### EXERCISE PROMPT
Retype the records below so that each one matches exactly.

### Stored items

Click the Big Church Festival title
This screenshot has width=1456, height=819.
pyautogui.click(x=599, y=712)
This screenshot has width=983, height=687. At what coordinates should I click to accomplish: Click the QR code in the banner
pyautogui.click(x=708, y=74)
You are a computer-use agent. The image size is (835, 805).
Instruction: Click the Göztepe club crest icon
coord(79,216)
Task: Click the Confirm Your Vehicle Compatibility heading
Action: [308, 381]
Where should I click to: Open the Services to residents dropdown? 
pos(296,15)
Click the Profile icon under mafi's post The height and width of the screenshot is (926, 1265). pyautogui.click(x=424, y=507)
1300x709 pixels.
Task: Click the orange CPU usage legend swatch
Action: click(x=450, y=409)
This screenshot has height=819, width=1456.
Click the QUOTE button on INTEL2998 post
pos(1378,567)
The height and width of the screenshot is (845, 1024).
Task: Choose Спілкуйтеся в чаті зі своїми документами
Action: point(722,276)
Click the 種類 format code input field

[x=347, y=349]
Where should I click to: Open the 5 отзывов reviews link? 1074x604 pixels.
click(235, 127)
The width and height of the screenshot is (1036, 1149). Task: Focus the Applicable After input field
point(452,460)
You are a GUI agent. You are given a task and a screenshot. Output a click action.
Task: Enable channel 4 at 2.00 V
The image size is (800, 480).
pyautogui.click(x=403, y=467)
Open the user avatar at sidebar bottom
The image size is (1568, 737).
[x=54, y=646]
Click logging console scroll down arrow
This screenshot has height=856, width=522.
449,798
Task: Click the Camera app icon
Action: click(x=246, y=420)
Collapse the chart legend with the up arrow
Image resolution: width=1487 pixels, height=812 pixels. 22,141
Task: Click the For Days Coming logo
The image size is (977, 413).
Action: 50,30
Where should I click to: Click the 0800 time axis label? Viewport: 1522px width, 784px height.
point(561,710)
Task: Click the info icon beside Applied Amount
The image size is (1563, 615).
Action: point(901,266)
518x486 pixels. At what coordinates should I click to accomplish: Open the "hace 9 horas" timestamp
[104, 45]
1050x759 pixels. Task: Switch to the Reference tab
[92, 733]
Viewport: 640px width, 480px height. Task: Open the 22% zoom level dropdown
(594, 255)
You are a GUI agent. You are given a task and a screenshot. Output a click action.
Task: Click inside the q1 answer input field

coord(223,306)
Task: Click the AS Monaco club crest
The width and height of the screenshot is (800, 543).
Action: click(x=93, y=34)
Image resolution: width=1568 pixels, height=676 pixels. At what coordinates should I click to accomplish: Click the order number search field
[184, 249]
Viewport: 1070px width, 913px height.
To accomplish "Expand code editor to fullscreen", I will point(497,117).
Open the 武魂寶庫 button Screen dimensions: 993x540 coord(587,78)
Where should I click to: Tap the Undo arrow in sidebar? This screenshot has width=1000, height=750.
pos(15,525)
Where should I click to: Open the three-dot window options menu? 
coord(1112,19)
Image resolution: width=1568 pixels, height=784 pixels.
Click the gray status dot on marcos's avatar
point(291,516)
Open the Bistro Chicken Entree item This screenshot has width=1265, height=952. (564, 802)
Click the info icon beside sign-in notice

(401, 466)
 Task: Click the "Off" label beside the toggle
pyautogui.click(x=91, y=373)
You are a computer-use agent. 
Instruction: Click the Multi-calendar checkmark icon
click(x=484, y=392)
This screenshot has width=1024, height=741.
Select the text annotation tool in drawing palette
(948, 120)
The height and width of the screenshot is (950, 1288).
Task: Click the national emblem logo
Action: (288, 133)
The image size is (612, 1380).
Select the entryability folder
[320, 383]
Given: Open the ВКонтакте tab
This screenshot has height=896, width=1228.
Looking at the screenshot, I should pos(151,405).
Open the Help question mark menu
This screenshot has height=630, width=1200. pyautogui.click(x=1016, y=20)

### SOLUTION FOR THIS TASK
Click the Big Church Festival title
This screenshot has width=1456, height=819.
pyautogui.click(x=599, y=712)
This screenshot has width=983, height=687. At what coordinates should I click to accomplish: Click the QR code in the banner
pyautogui.click(x=708, y=74)
You are a computer-use agent. The image size is (835, 805).
Instruction: Click the Göztepe club crest icon
coord(79,216)
Task: Click the Confirm Your Vehicle Compatibility heading
Action: [308, 381]
Where should I click to: Open the Services to residents dropdown? 
pos(296,15)
Click the Profile icon under mafi's post The height and width of the screenshot is (926, 1265). pyautogui.click(x=424, y=507)
1300x709 pixels.
Task: Click the orange CPU usage legend swatch
Action: click(x=450, y=409)
This screenshot has height=819, width=1456.
Click the QUOTE button on INTEL2998 post
pos(1378,567)
The height and width of the screenshot is (845, 1024).
Task: Choose Спілкуйтеся в чаті зі своїми документами
Action: point(722,276)
Click the 種類 format code input field

[x=347, y=349]
Where should I click to: Open the 5 отзывов reviews link? 1074x604 pixels.
click(235, 127)
The width and height of the screenshot is (1036, 1149). Task: Focus the Applicable After input field
point(452,460)
You are a GUI agent. You are given a task and a screenshot. Output a click action.
Task: Enable channel 4 at 2.00 V
The image size is (800, 480).
pyautogui.click(x=403, y=467)
Open the user avatar at sidebar bottom
The image size is (1568, 737).
[x=54, y=646]
Click logging console scroll down arrow
This screenshot has height=856, width=522.
449,798
Task: Click the Camera app icon
Action: click(x=246, y=420)
Collapse the chart legend with the up arrow
Image resolution: width=1487 pixels, height=812 pixels. 22,141
Task: Click the For Days Coming logo
The image size is (977, 413).
Action: 50,30
Where should I click to: Click the 0800 time axis label? Viewport: 1522px width, 784px height.
point(561,710)
Task: Click the info icon beside Applied Amount
The image size is (1563, 615).
Action: point(901,266)
518x486 pixels. At what coordinates should I click to accomplish: Open the "hace 9 horas" timestamp
[104, 45]
1050x759 pixels. Task: Switch to the Reference tab
[92, 733]
Viewport: 640px width, 480px height. Task: Open the 22% zoom level dropdown
(594, 255)
You are a GUI agent. You are given a task and a screenshot. Output a click action.
Task: Click inside the q1 answer input field

coord(223,306)
Task: Click the AS Monaco club crest
The width and height of the screenshot is (800, 543).
Action: click(x=93, y=34)
Image resolution: width=1568 pixels, height=676 pixels. At what coordinates should I click to accomplish: Click the order number search field
[184, 249]
Viewport: 1070px width, 913px height.
To accomplish "Expand code editor to fullscreen", I will point(497,117).
Open the 武魂寶庫 button Screen dimensions: 993x540 coord(587,78)
Where should I click to: Tap the Undo arrow in sidebar? This screenshot has width=1000, height=750.
pos(15,525)
Where should I click to: Open the three-dot window options menu? 
coord(1112,19)
Image resolution: width=1568 pixels, height=784 pixels.
Click the gray status dot on marcos's avatar
point(291,516)
Open the Bistro Chicken Entree item This screenshot has width=1265, height=952. (564, 802)
Click the info icon beside sign-in notice

(401, 466)
 Task: Click the "Off" label beside the toggle
pyautogui.click(x=91, y=373)
You are a computer-use agent. 
Instruction: Click the Multi-calendar checkmark icon
click(x=484, y=392)
This screenshot has width=1024, height=741.
Select the text annotation tool in drawing palette
(948, 120)
The height and width of the screenshot is (950, 1288).
Task: Click the national emblem logo
Action: (288, 133)
The image size is (612, 1380).
Select the entryability folder
[320, 383]
Given: Open the ВКонтакте tab
This screenshot has height=896, width=1228.
Looking at the screenshot, I should pos(151,405).
Open the Help question mark menu
This screenshot has height=630, width=1200. pyautogui.click(x=1016, y=20)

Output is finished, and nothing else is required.